→ **Datenauszug**
-.-.-

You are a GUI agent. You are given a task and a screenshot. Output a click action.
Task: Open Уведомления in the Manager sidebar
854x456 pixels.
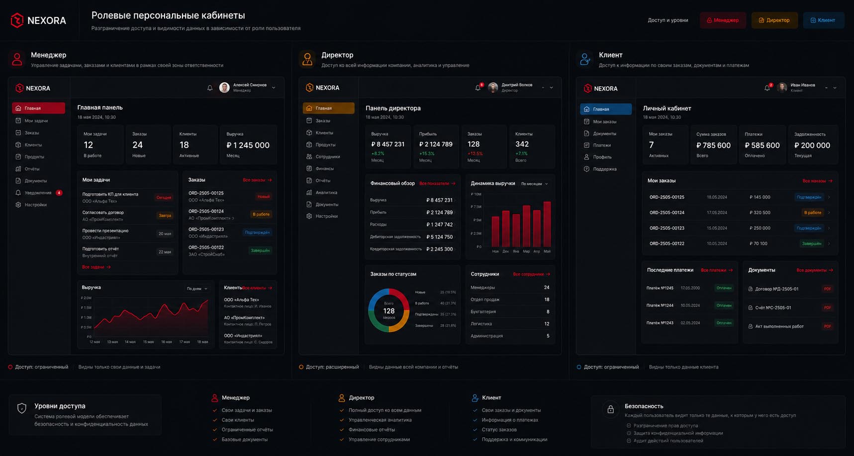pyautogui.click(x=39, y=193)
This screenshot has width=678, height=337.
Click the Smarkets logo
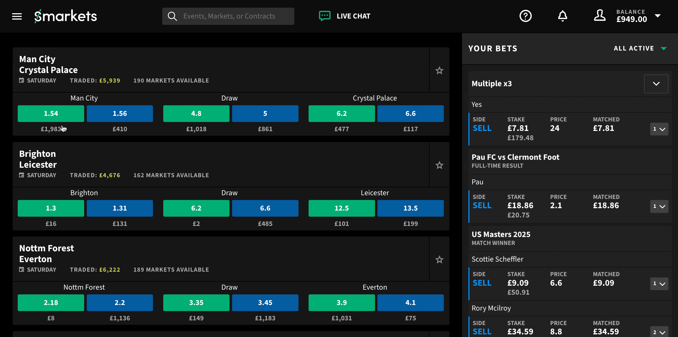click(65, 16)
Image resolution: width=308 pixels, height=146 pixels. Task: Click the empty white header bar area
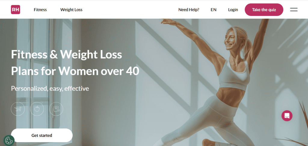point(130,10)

-.-.-

→ **Herausforderung**
Stellen Sie den Abschnitt vom Anfang der Einträge bis einschließlich der Zeile mit „click(65, 16)“ als JSON-Liste von Zeichenketten dar, eine Zeichenkette je Zeile und ohne Leerzeilen. Lassen Sie dabei die Bilder weg.

→ **Lösung der Übung**
[
  "You are a GUI agent. You are given a task and a screenshot. Output a click action.",
  "Task: Open Уведомления in the Manager sidebar",
  "854x456 pixels.",
  "pyautogui.click(x=39, y=193)",
  "This screenshot has width=678, height=337.",
  "Click the Smarkets logo",
  "click(65, 16)"
]